Now the 15z I’ve been using in forever (one, two, three) has had a rough, if sheltered life. Yes, I’ve been upgrading it over the years, but it’s a bugger to get open so the trim is coming loose. It isn’t that great with Windows 10 (for example, I have it plugged into some speakers, but the audio driver doesn’t notice on a reboot, so I have to unplug them and re-plug them in every time), the battery only lasts an hour now, the second SSD (my data drive) is starting to lose blocks with age, and, to be brutal, it hasn’t been that great since I split some beer on the keyboard a couple of years ago (it was the cat jumping on my desk, honest!). I repaired it by replacing the internal speakers, etc, but the keyboard still misses keystrokes (or doubles them). So, all in all, I’ve been thinking that this year is the Year of Retirement for this laptop and have been considering what to do: a new 15-incher or – surprise – a Thunderbolt-equipped XPS 13.

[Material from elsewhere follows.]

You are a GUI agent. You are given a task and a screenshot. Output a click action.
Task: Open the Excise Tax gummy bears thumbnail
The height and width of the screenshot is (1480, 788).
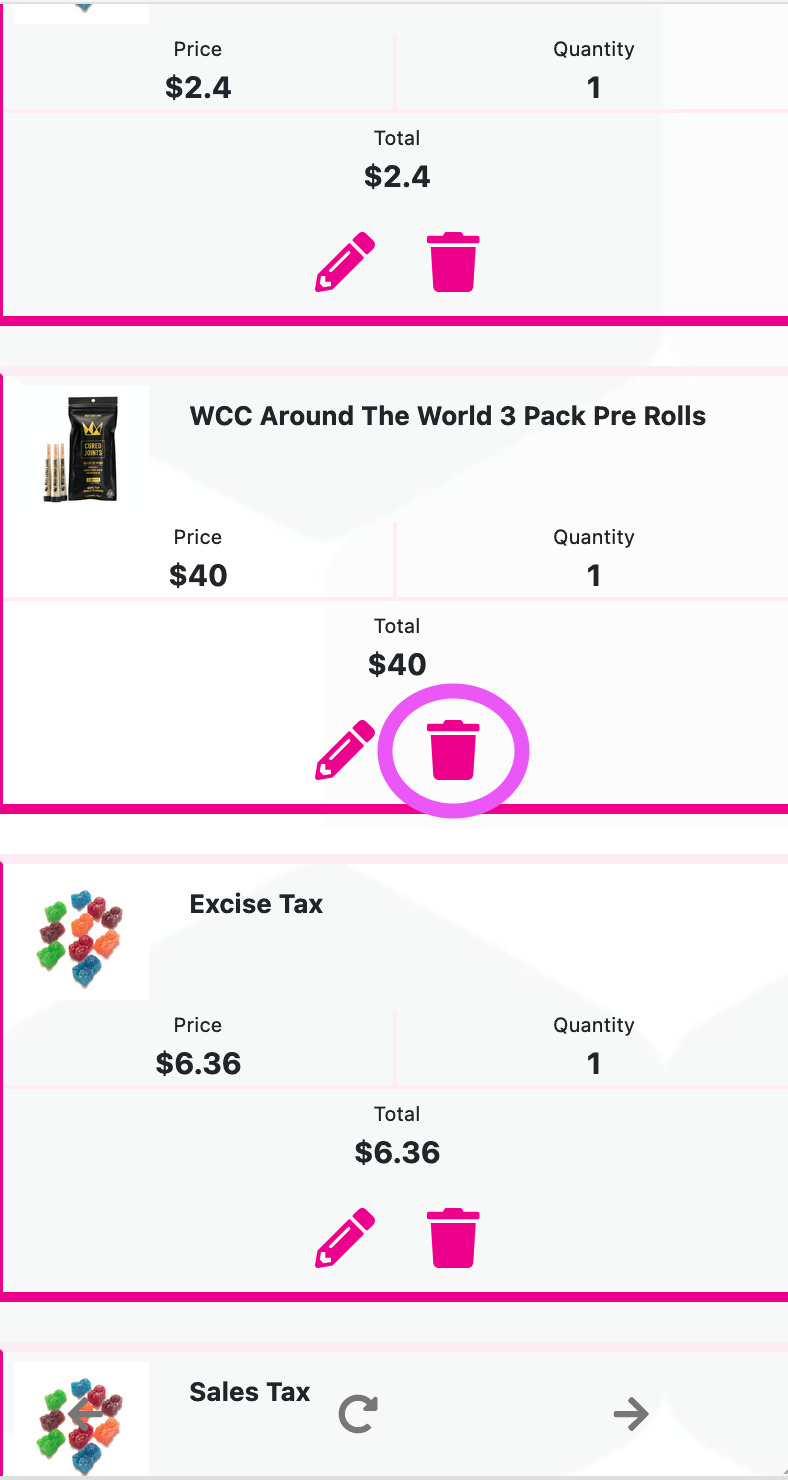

I tried to buy new from Dell. Really I did. But for some reason my order got cancelled and no one at Dell in their Sales department could tell me why. So I went over to eBay and bought a refurbished Dell XPS (9530), maxed out with a Skylake i7-6500U, 16GB RAM, and a 1TB SDD, and saved $600 in doing so. I then bought a Thunderbolt 3 dock from Dell directly (the TB15 dock with a 240W power brick).

Dell XPS 13 (9350)

Dell XPS 13 (9350)

The laptop arrived just before last weekend, so I set I up and installed possibly half the apps I’d been using on the 15z. And then the dock arrived with a complete set of issues in its wake.

Let’s put it like this: setting up the dock is sheer hell at this stage of the game. Or, rather, plugging the dock into its mega-power-brick and then the USB-C cable into the XPS 13 is a doddle, but the problem is it’s flakey as hell. I’d use it for like 15 minutes and then my external screens would flicker, finally going black. My USB devices would no longer be seen. And so on. I’d have to reboot the laptop and cycle the power on the dock.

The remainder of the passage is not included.